Es lamentable que, en plena era cibernética, lo se les ocurre a las autoridades estatales es que nos aislemos y nos lavemos las manos

Los que creemos en la libertad y preferimos el riesgo y la aventura al sometimiento estatal asistimos perplejos a este ‘arresto domiciliario’ y cierre de la actividad económica.  Aseguran que como defensa de un supuesto contagio masivo que otros, sin embargo, consideran imprescindible para doblegar la desgraciada pandemia. Pero tan drásticas medidas acarrearán funestas consecuencias (es como si la autoridad decidiese prohibir los vehículos porque generan accidentes que provocan víctimas). Y, con mucho más motivo, cuando ni los que se denominan expertos saben si tan radicales medidas son las más convenientes ni si serán suficientes.
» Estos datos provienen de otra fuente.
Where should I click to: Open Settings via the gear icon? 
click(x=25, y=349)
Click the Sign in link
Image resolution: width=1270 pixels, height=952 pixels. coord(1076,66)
Es lamentable que, en plena era cibernética, lo que se les ocurre a las autoridades estatales es que nos aislemos y que lavemos las manos, lo mismo que se recomendaba en la Edad Media. Ahora, en su apresurada e improvisada búsqueda de soluciones, dicen también que van a obligar a usar mascarilla, pero no todas cumplen la misión precisa para esta infección, ni su uso y duración está estandarizado. 

Quizás lo que pretendan no sea vencer a la epidemia (que, por ahora, no saben), sino despojarnos de la individualidad de nuestros rasgos faciales como metáfora del omnímodo poder del Estado. En fin, es posible que este virus acabe siendo más letal para la libertad que para la vida.